===== Material to process
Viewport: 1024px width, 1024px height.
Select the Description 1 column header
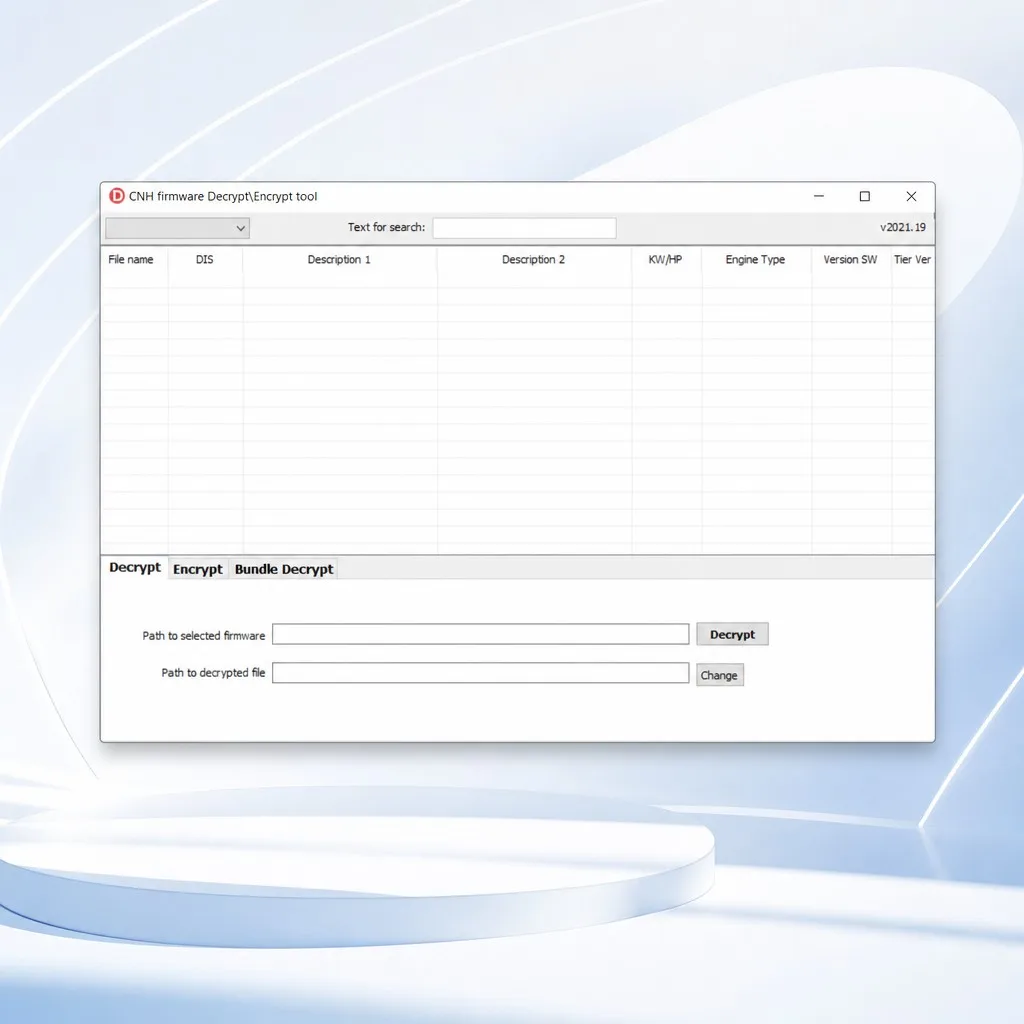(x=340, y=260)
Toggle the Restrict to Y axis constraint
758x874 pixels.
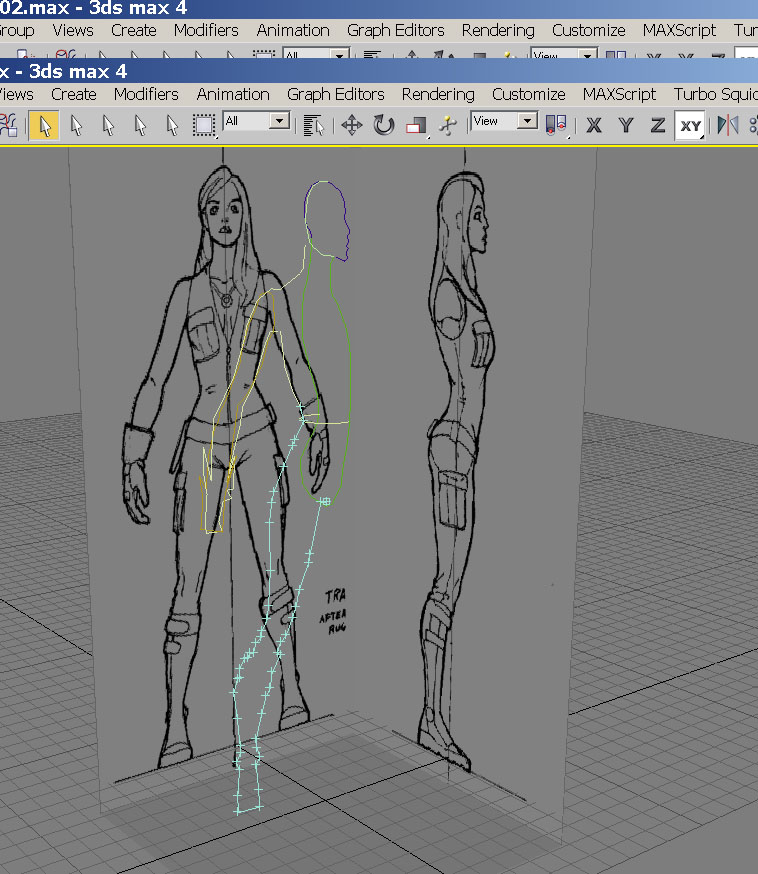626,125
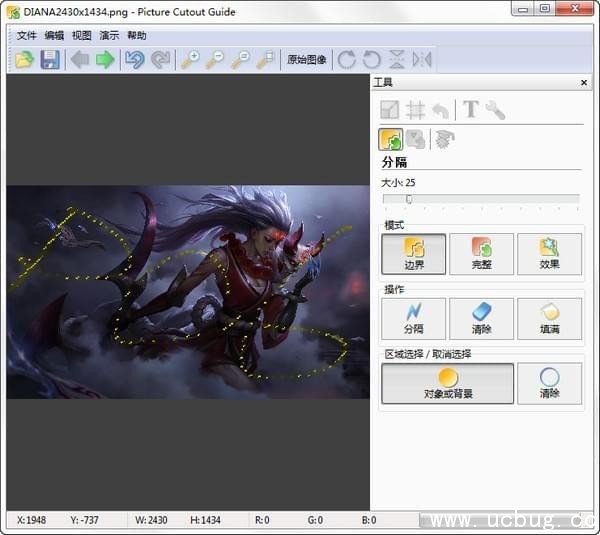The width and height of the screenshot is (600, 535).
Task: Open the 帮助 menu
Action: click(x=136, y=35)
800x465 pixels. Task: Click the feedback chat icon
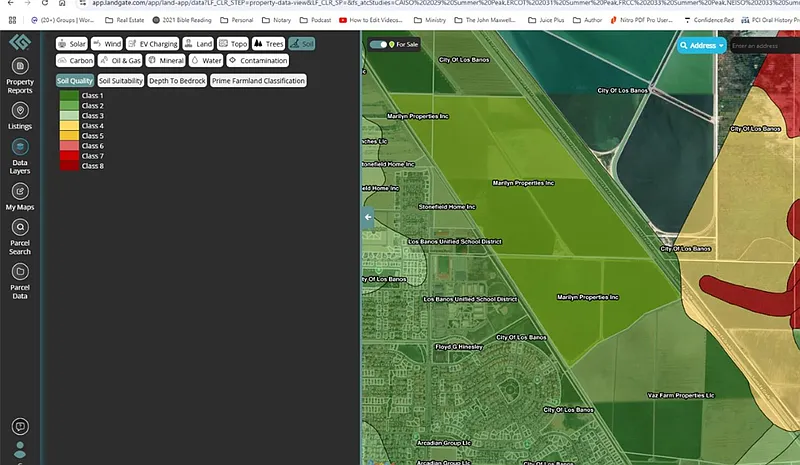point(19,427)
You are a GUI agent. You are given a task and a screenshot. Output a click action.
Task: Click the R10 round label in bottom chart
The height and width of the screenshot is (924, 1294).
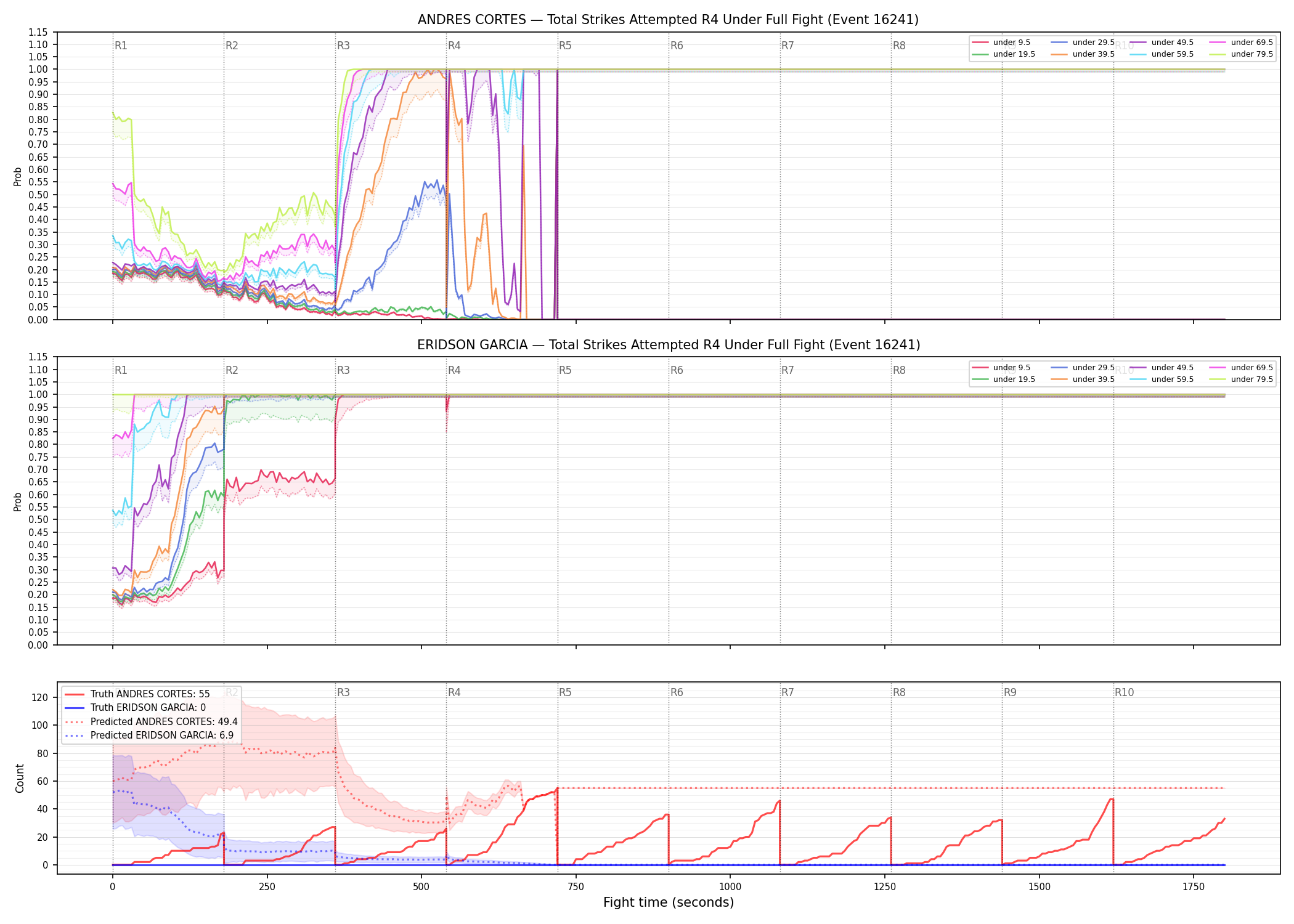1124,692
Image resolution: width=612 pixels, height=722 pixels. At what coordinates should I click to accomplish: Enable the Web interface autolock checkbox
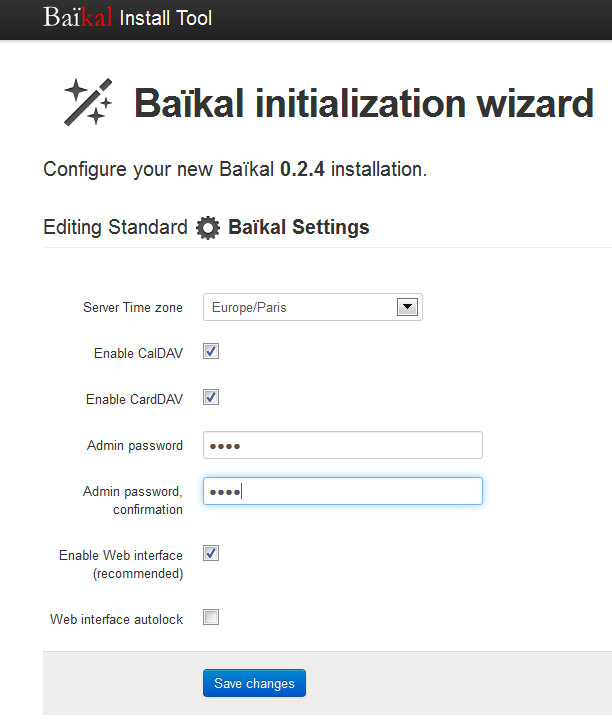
==========
--- What you have to do ---
Each record above should be restated word for word. The pictures should not appear.

--- Answer ---
Viewport: 1024px width, 1024px height.
Select the Description 1 column header
(x=340, y=260)
Toggle the Restrict to Y axis constraint
758x874 pixels.
626,125
The width and height of the screenshot is (600, 535).
Task: Open the 帮助 menu
Action: click(x=136, y=35)
800x465 pixels. Task: Click the feedback chat icon
point(19,427)
You are a GUI agent. You are given a task and a screenshot. Output a click action.
Task: Click the R10 round label in bottom chart
The height and width of the screenshot is (924, 1294).
1124,692
Image resolution: width=612 pixels, height=722 pixels. At what coordinates should I click to accomplish: Enable the Web interface autolock checkbox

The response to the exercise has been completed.